The U.S. Supreme Court is scheduled to hear arguments this morning in a case that could end cy pres, the practice of steering money in class action settlements to organizations with absolutely no connection to the underlying lawsuit.

Proponents say cy pres – it translates roughly into “as good as” – has noble roots in ancient Roman law and accomplishes the goal of compensating class members when it’s impractical to actually send them a check. Opponents say cy pres has much more recent and intellectually dishonest roots and has evolved into a sneaky way to pay plaintiff lawyers more than they’re due while rewarding charities they may have a personal connection with.

Competitive Enterprise Institute attorney Ted Frank will be arguing for himself in Frank v. Gaos as a member of a class of Google customers who received nothing from an $8.5 million settlement of privacy litigation that paid plaintiff lawyers $2.2 million in fees.
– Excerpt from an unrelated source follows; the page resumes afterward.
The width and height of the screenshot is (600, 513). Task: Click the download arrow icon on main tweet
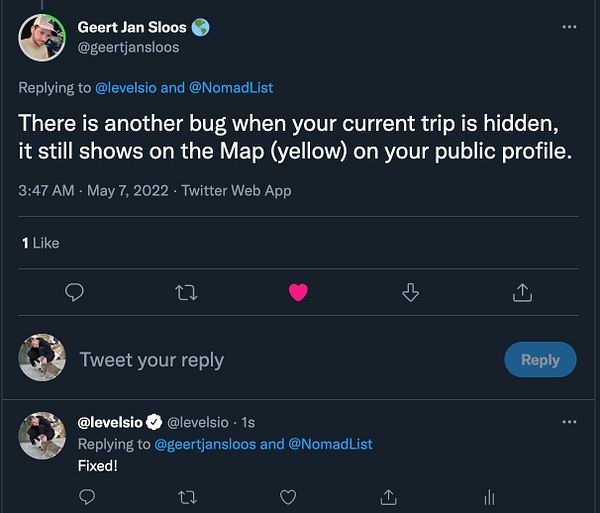(x=410, y=292)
The U.S. Court of Appeals for the Ninth Circuit approved the settlement anyway.

With the support of conservative groups and a number of Republican-leaning states, Frank argues the lawyers didn’t even try to compensate their supposed clients and instead agreed to steer more than $5 million to a handful of charities that Google already supported or were associated with colleges the lawyers attended.

“It’s a question of fairness, and whether lawyers have actually compromised the class by allocating money in a way that maximizes their own fees,” said Frank, who heads the Center for Class Action Fairness, which frequently represents objectors challenging class action settlements and the fees awarded to plaintiff lawyers.